- Directions:
Reproduce only the top of the records, down to and including the line containing "Whatsapp: 8617895080824 (69, 1254)".

- Extracted material:
————————
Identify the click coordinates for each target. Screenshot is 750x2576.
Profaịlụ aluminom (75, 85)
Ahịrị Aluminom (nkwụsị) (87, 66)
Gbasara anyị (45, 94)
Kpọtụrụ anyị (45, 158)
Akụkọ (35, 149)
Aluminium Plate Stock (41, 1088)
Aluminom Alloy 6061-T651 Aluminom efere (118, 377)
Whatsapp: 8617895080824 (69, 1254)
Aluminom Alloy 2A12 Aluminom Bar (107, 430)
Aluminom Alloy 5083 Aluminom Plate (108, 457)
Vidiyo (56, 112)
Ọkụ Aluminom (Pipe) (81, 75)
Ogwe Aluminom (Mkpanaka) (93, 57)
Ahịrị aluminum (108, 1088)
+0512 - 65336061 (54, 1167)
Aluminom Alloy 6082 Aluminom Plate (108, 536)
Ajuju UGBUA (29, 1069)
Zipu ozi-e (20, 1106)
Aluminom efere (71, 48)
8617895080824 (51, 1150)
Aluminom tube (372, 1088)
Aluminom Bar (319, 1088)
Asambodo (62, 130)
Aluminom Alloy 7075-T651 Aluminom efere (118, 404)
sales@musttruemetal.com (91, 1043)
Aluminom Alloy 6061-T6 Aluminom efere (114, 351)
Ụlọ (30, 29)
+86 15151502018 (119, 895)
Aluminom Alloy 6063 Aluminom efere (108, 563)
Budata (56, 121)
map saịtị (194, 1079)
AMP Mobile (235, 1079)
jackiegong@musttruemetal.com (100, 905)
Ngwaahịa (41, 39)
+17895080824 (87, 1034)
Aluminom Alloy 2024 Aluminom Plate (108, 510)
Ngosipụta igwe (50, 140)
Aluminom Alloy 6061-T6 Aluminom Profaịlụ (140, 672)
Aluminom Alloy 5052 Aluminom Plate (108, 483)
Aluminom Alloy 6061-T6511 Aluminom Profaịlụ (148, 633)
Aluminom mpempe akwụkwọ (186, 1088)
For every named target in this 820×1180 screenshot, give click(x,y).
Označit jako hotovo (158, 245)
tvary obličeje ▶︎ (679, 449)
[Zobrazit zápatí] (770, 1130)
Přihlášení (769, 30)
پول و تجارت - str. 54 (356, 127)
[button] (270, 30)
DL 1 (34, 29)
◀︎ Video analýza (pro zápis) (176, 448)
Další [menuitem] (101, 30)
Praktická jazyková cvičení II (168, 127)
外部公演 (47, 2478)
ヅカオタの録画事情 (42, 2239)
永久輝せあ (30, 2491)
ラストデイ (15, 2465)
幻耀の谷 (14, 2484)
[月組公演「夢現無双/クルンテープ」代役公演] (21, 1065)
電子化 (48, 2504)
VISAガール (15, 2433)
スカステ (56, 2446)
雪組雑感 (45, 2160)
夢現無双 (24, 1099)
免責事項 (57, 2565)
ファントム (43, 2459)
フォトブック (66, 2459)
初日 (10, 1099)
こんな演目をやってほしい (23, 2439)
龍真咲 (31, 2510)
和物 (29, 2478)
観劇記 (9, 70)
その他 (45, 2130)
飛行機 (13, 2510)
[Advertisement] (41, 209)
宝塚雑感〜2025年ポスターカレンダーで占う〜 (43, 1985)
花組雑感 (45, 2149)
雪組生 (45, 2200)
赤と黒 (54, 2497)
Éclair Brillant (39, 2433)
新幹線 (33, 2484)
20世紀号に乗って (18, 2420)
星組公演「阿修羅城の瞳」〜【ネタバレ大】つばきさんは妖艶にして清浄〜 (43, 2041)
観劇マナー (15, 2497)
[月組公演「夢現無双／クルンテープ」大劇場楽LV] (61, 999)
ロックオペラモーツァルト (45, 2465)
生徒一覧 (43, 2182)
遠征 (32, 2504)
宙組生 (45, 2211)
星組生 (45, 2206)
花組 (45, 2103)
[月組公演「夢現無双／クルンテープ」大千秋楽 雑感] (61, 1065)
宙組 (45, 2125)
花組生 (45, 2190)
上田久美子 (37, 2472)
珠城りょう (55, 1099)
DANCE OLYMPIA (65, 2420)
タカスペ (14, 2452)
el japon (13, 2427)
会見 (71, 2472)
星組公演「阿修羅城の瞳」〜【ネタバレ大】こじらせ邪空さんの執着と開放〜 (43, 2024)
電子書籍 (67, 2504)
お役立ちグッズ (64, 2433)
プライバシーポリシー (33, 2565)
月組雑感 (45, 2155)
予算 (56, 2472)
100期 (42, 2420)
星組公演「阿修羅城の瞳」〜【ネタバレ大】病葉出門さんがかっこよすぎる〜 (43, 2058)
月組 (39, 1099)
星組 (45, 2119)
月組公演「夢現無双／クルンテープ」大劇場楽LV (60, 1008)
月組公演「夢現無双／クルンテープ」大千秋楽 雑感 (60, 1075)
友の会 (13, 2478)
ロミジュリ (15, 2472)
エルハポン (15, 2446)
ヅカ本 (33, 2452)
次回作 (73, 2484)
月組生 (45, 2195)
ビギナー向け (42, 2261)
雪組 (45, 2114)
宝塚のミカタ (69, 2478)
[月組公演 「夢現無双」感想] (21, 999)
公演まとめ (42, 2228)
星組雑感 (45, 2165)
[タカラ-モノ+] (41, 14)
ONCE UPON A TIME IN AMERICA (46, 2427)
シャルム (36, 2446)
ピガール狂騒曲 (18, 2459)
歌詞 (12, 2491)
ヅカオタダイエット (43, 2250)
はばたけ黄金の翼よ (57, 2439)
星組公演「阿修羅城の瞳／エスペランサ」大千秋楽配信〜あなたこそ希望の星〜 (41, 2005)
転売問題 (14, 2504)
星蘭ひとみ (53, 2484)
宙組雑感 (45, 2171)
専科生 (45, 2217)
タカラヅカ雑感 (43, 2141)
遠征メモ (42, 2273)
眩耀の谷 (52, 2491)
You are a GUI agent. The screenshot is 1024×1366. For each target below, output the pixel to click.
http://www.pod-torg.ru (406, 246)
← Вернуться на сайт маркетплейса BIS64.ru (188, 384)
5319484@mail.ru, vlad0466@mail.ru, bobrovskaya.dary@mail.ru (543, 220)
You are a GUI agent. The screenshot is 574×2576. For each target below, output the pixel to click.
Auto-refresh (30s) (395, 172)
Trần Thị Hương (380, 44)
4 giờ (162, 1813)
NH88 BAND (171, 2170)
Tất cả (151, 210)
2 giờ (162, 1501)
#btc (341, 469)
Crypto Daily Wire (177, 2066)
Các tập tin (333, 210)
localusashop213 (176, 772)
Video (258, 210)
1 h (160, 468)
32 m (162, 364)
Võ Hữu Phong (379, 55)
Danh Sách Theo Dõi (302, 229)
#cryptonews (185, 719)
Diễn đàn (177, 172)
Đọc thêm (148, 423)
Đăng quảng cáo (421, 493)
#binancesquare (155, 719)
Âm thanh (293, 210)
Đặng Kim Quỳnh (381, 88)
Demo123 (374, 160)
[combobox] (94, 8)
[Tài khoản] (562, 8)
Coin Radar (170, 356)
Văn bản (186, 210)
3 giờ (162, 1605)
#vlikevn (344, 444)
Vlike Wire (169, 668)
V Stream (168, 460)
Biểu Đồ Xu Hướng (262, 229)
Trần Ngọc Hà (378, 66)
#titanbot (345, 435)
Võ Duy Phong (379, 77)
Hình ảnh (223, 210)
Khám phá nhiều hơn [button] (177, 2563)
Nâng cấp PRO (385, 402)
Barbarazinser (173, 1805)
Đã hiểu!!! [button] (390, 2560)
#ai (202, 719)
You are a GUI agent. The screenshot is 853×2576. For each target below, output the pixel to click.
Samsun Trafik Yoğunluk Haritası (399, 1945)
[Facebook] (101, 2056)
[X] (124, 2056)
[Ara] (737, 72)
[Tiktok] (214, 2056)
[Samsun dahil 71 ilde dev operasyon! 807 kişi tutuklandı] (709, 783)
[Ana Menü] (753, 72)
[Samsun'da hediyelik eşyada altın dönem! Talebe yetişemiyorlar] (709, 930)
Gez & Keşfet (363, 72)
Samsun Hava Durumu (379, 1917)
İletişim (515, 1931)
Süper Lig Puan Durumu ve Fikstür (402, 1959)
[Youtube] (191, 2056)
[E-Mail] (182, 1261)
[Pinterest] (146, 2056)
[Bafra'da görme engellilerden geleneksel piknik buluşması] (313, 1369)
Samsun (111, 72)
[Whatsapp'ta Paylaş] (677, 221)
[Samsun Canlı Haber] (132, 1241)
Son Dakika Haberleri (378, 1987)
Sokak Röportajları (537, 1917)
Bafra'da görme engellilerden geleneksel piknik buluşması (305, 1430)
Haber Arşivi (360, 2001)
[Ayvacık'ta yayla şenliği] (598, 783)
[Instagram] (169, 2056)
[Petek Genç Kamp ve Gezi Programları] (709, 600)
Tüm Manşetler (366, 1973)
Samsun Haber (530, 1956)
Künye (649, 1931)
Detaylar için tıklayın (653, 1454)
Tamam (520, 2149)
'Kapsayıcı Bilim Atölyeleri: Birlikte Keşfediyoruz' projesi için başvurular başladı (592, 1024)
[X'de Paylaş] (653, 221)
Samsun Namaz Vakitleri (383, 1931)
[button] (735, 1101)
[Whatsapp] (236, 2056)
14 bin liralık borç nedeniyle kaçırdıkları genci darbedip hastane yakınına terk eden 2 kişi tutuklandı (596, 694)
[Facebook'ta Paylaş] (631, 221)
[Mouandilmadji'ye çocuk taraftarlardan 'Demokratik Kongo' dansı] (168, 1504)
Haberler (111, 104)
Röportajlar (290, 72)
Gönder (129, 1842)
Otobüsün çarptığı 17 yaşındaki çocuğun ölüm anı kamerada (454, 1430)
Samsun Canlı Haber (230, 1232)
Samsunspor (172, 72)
————————
- Exercise solution:
Identify the click coordinates for each target. Screenshot is 750x2576.
Profaịlụ aluminom (75, 85)
Ahịrị Aluminom (nkwụsị) (87, 66)
Gbasara anyị (45, 94)
Kpọtụrụ anyị (45, 158)
Akụkọ (35, 149)
Aluminium Plate Stock (41, 1088)
Aluminom Alloy 6061-T651 Aluminom efere (118, 377)
Whatsapp: 8617895080824 (69, 1254)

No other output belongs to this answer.